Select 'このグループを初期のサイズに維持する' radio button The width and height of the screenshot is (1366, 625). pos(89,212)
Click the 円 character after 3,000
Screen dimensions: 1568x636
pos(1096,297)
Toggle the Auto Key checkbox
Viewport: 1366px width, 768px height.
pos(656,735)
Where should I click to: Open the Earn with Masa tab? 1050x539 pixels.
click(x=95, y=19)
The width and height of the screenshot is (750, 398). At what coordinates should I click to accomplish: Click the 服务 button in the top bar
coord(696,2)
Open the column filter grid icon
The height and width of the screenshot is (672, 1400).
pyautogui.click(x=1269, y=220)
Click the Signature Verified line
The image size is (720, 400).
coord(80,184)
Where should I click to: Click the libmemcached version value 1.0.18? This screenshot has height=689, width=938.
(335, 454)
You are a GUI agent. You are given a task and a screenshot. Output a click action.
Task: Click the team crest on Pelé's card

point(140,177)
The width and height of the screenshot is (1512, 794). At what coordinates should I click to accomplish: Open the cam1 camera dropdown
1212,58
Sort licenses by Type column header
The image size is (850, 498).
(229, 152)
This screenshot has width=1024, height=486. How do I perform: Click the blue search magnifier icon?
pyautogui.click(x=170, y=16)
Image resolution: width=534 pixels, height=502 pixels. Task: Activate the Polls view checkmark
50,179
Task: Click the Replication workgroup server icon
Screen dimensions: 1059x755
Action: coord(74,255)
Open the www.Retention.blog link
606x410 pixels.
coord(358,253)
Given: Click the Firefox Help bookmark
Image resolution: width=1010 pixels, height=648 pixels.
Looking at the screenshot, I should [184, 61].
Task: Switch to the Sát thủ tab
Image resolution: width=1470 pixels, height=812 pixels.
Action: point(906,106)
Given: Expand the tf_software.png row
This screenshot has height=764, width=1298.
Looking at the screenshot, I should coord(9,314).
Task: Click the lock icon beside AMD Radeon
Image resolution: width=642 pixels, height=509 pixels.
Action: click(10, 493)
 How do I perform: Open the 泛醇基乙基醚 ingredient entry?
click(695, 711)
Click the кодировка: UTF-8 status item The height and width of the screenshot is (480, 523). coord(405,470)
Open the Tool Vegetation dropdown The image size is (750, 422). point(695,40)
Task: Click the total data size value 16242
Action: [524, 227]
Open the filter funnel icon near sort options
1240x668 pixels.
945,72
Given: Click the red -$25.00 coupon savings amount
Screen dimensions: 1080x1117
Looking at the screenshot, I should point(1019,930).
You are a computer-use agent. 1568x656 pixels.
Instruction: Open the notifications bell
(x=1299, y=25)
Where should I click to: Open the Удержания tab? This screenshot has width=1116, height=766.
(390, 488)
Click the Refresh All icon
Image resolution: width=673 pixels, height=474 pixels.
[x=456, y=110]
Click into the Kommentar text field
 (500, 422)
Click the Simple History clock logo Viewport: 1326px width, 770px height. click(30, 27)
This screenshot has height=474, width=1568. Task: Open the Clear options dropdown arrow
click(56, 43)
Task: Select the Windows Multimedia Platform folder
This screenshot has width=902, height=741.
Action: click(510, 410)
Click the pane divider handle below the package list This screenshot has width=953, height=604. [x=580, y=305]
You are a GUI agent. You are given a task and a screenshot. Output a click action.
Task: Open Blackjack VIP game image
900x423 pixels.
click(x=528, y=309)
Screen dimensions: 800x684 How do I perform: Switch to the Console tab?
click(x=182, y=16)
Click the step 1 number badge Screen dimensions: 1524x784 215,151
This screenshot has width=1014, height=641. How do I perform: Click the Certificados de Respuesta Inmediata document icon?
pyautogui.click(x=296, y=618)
****
### Description of the task
Only these are to be transcribed: the line with "900x423 pixels." and every line after it through the last line of the entries, each exactly.

### Your solution
900x423 pixels.
click(x=528, y=309)
Screen dimensions: 800x684 How do I perform: Switch to the Console tab?
click(x=182, y=16)
Click the step 1 number badge Screen dimensions: 1524x784 215,151
This screenshot has width=1014, height=641. How do I perform: Click the Certificados de Respuesta Inmediata document icon?
pyautogui.click(x=296, y=618)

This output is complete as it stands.